European politicians are grappling over how to respond to Washington’s $369 billion green subsidy package to keep companies on the continent. But the effects of the act have been wildly exaggerated by media and politicians, the Cologne-based institute argues in a new paper, and launching a retaliatory spending spree could be a mistake.
“Many see this [act] as an attack on Germany as an industrial powerhouse, and more than a few see a continuation of Trump’s protectionism with other instruments. On closer inspection, however, the criticism and scandalization appear to be both self-righteous and exaggerated,” the paper reads.
“Self-righteous, because the U.S. is now taking climate protection seriously and wants to restructure industry by perfectly legitimate means, and exaggerated because there is never just one factor that causes investment locations to erode.”
The paper comes a day after European Commission President Ursula von der Leyen announced a Net-Zero Industry Act, which aims to bolster Europe’s clean tech industry in response to the U.S. subsidy package.
One of the key players is Germany, which seems to have shifted its position in recent weeks from being cautious about subsidies to supporting France’s push for more money for industry.
Yet the German economy could end up benefiting from the U.S. IRA instead of losing out, the analysis found. That’s because the act will likely boost the U.S. economy — and in turn demand for exports from Germany.
A bigger cake
“Figuratively speaking, the cake gets bigger. If parts of [the subsidies] are not accessible due to the discriminatory elements, the German economy will still end up with more than before,” the paper reads.
While the paper focused on Germany, other EU countries will likely face a similar situation, author Jürgen Matthes told POLITICO. “It’s the same logic,” he said.
The IRA itself is also less discriminatory than many make it out to be, the institute argues. So-called local content requirements, which favor domestic products over imported ones for tax breaks and subsidies, is problematic and could be in breach of World Trade Organization rules, the institute said. But their actual impact on companies in Europe could be small.
For example, tax breaks are only granted to products under a certain price — and a large chunk of German cars that get exported to the U.S. are more expensive, according to the research. That would mean that those cars would fall out of the subsidy scheme anyway, with or without local content requirements.
And shifting supply chains is expensive, so even if companies failed to qualify for subsidies because they imported too many parts from Germany, that wouldn’t mean they would shift the production of those parts to the U.S., the authors said.
For all the frenzy in recent weeks, meanwhile, German companies have kept surprisingly quiet on the law, Matthes said.
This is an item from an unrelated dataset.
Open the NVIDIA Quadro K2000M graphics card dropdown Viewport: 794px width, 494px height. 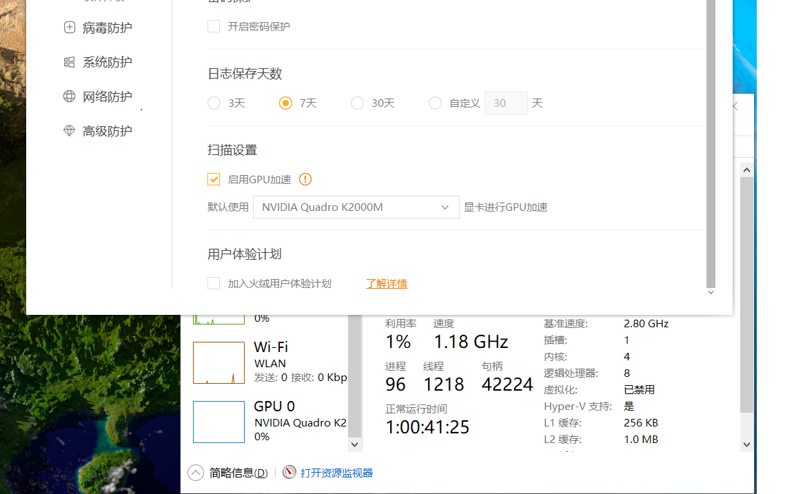(356, 207)
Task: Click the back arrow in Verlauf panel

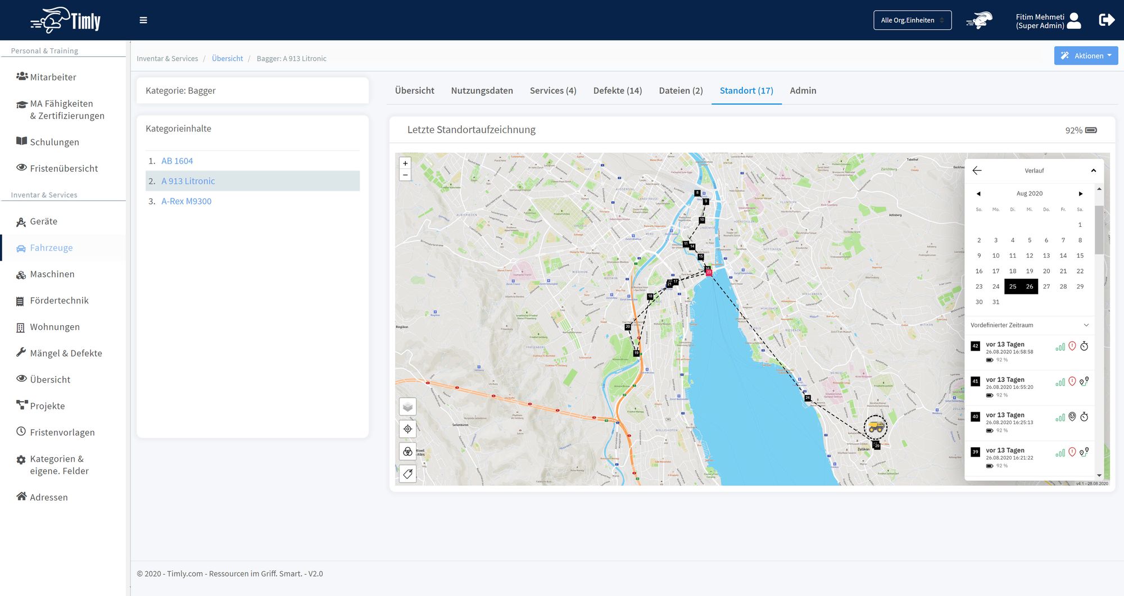Action: (977, 170)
When laws are in the making that are to the detriment of companies’ interests, they usually voice their concerns. “But that’s been happening relatively little over the IRA,” he said. “Companies don’t seem to think there is a massive problem.”
Why then have many politicians slammed the IRA in recent weeks?
“The discussion seems to us a bit as if all those who have always been in favor of more subsidies and more industrial policy now see this as a great opportunity to finally push this through at the European level as well,” Matthes said.